BEGIN
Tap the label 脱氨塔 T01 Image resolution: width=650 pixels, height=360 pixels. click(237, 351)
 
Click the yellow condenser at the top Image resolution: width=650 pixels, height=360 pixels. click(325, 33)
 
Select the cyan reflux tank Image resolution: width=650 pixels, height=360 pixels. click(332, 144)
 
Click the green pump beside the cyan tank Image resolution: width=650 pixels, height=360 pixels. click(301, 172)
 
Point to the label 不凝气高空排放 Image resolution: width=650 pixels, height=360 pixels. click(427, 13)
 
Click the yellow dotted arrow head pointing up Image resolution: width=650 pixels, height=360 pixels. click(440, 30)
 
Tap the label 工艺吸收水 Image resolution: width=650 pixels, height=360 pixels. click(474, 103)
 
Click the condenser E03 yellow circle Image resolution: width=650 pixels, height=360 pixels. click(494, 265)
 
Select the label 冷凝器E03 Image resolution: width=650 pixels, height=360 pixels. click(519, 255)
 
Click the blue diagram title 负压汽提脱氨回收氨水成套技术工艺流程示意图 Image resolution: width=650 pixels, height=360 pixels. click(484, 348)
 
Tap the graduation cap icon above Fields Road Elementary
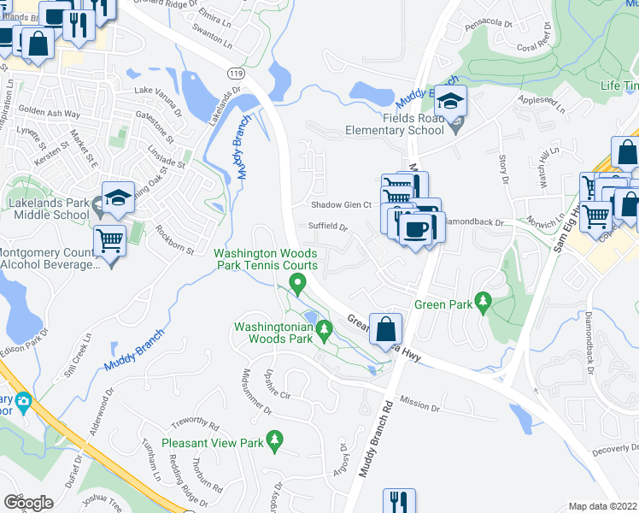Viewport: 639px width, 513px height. click(x=449, y=103)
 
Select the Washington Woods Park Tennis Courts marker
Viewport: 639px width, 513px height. click(x=297, y=283)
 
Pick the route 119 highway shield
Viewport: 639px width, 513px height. click(x=232, y=74)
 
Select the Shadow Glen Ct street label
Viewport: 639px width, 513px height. click(x=341, y=205)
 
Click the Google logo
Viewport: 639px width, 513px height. click(x=28, y=503)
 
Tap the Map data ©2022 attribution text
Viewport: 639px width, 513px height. click(x=603, y=506)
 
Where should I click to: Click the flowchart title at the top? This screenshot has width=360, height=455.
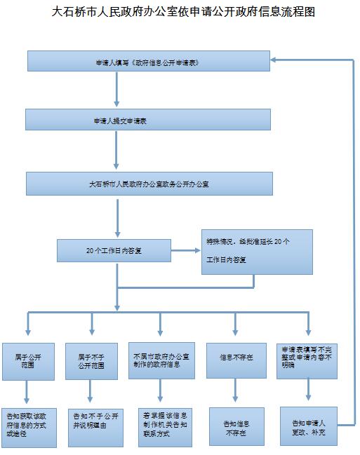pyautogui.click(x=183, y=12)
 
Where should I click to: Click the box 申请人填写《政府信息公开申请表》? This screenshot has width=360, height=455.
pyautogui.click(x=149, y=61)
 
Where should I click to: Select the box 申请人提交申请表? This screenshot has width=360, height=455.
pyautogui.click(x=148, y=120)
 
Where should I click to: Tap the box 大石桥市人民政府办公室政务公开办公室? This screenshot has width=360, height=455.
pyautogui.click(x=149, y=184)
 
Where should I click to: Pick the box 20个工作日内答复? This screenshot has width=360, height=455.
pyautogui.click(x=114, y=251)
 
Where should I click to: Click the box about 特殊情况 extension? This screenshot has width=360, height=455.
pyautogui.click(x=257, y=252)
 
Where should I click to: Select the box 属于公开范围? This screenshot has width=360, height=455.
pyautogui.click(x=29, y=362)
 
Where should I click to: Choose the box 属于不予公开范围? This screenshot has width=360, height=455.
pyautogui.click(x=91, y=361)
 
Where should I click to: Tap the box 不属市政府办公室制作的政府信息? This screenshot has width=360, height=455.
pyautogui.click(x=161, y=360)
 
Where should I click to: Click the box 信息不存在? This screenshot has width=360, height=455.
pyautogui.click(x=236, y=360)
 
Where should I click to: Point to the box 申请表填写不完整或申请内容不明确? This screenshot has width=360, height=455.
pyautogui.click(x=307, y=361)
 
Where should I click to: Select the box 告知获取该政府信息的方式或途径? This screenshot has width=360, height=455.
pyautogui.click(x=29, y=428)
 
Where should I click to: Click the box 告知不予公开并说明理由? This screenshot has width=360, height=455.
pyautogui.click(x=95, y=428)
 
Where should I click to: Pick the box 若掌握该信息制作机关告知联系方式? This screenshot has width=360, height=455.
pyautogui.click(x=165, y=427)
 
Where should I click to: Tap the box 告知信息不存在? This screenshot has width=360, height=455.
pyautogui.click(x=236, y=426)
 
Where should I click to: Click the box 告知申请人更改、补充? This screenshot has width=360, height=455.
pyautogui.click(x=309, y=426)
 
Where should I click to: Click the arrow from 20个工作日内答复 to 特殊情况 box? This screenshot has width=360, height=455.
pyautogui.click(x=186, y=250)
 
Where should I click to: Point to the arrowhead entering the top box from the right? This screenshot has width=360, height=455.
pyautogui.click(x=274, y=60)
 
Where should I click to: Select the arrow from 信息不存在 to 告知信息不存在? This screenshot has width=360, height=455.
pyautogui.click(x=235, y=390)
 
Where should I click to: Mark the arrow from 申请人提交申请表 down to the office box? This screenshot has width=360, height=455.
pyautogui.click(x=116, y=150)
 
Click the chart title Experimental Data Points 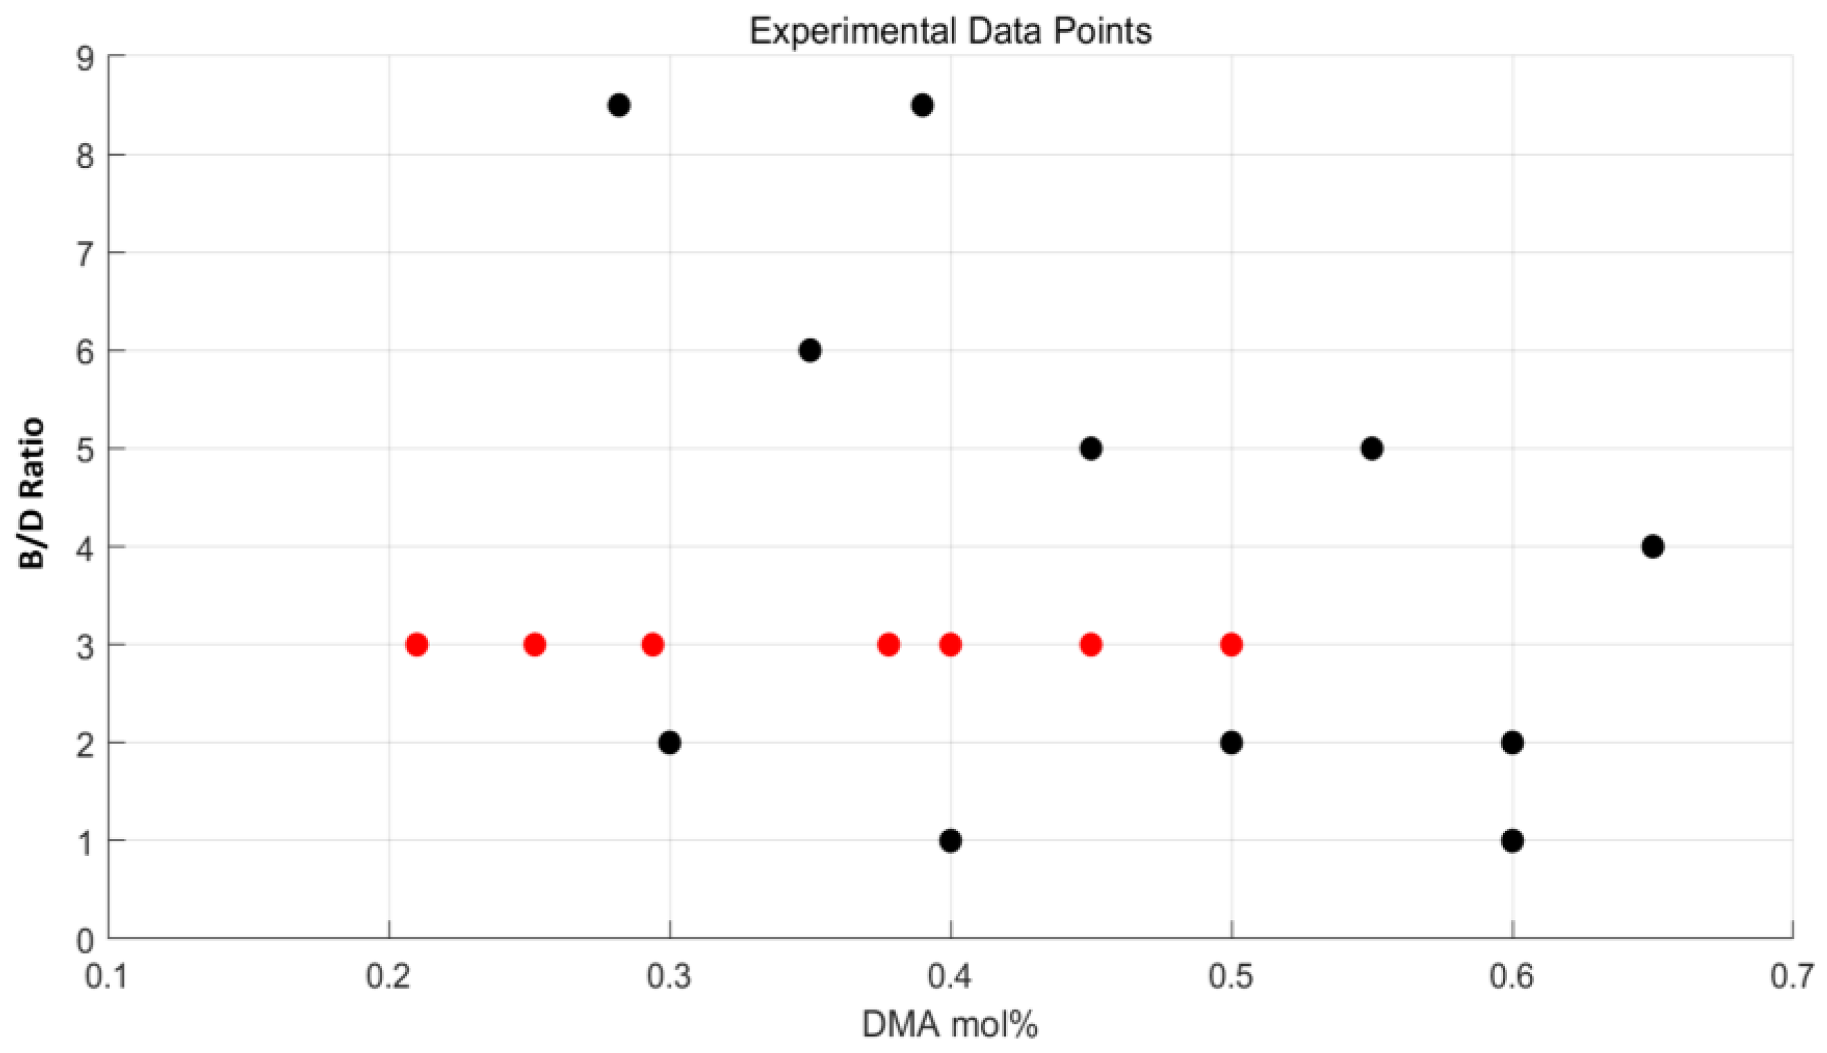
END
Render everything from the line containing "Where should I click to: Click the flowchart" down to the line containing "pyautogui.click(x=149, y=61)", both included, as a JSON list of strings with one string per line and no blank lines. Leave the pictures out of the answer.

**Result of this exercise**
[
  "Where should I click to: Click the flowchart title at the top? This screenshot has width=360, height=455.",
  "pyautogui.click(x=183, y=12)",
  "Where should I click to: Click the box 申请人填写《政府信息公开申请表》? This screenshot has width=360, height=455.",
  "pyautogui.click(x=149, y=61)"
]